As journalism students in the 21st century, ‘blogging’ seems to be a given. We’re expected to know the basics of the internet-based “web logs” in today’s word of ever-changing of technology. Young journalists like myself aren’t phased by it. Being part of the digital generation, anything that involves the internet is a piece of cake for most of us. But in today’s world of journalism, with the internet’s endless stream of blogs, we have to start to think critically about this. Are bloggers considered journalists? Is a blog a valuable resource? After a quick Internet search, there seems to be some mixed opinions on the matter. 

Blogger Chris Pirillo states on his blog that he doesn’t necessarily believe that bloggers should be considered journalists. He states that “bloggers tend to write what they know, think and feel. Journalists are supposed to give facts, and unfortunately don’t always get them correct”. Throughout the comments on this post, most people agree that blogging is not journalism. However, it is important to mention that this post is over 5 years old. I think it’s interesting though, because do we still think like that? In today’s society, where well-known publications such as The New York Times feature blogs on their websites, how can we write off blogging so quickly? 

Journalism is a tricky business. It can be a hard one to break into, and sometimes, no prior journalism training is needed. What is needed? Experience. That is why blogging is so important for journalism students; it allows us to write. We can use our blogs to write about whatever we’re not able to write about at school or in our school newspapers. Montreal-based blogger Steve Faguy, who happens to be a graduate of Concordia’s journalism program, stresses the importance of getting proper experience in the field. In a blog post about today’s journalism students lacking enthusiasm for the field, he states “[…]when I talk to journalism students, I implore them to start doing journalism, to start covering stories that aren’t being covered. It doesn’t matter if it’s for a blog or a university paper or the New York Times magazine”. As a working journalist, he knows that it can be difficult to get work once you’re out of school. 

Besides the fact that blogging is a great way to get writing experience, it’s also a way to gain an audience. Sue Greenwood of Staffordshire University, who teaches a class on blogging for journalism students, teaches her students more than just journalistic writing. She teaches them how to write what people want to read and how to attract people to their website. It’s more than just writing skills, it’s about how to use the right words to draw people in through web searches, for example. For people in the industry, knowing the exact audience isn’t quite as important, but, as she states, “that’s what effective bloggers do”. 

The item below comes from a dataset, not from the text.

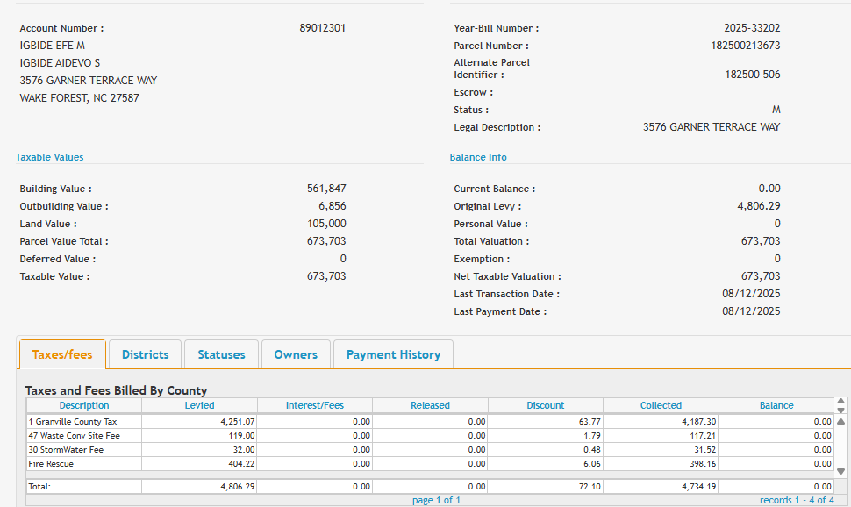
Task: Click the Collected column header
Action: [x=661, y=405]
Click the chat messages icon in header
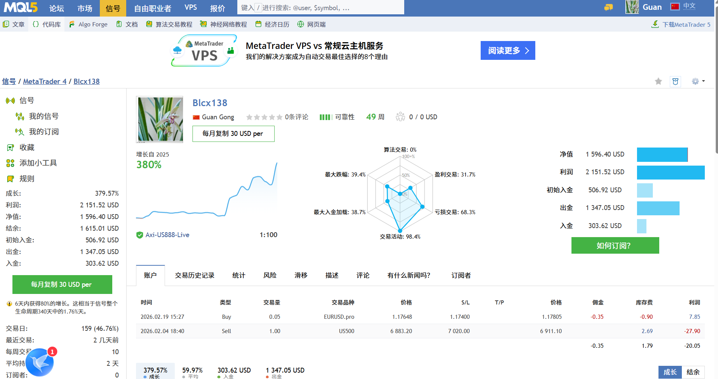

Even though many of us can see why, in today’s society, blogging is an important task, some bloggers still don’t see it as being a reputable form of journalism. As it was simply put on the blog The Anti-Social Media: “There’s nothing wrong with enjoying a blogger’s perspective and opinions. Just don’t forget they’re not out for factual accuracy and have an agenda to fulfill”. Although I agree that maybe some bloggers are merely people talking about what annoys them and are not reputable sources, it’s not fair to completely disregard the medium completely. 

Speaking as a student and aspiring journalist, I’ve found that blogging is a great way to practice my writing, but also to express myself. If you’re thinking of starting your own blog, there are some things you should know:

Journalism 101:
Since many bloggers are known to share their opinions while completely disregarding any form of impartiality, it’s important to know the basics of journalism if you plan to run your blog professionally.

6 Things To Consider: 
Similarly, this is another resource for up and coming bloggers who wish to stick to the journalistic integrity. It gives tips on how to make your blog “seem more professional and reliable”.

New York Times Blog Directory:
Lastly, I though I would include a list well-done blogs as a point of reference. This list of reputable, New York Times affiliated blogs just goes to show that it can indeed be a form of journalism, not just a place for people to vent.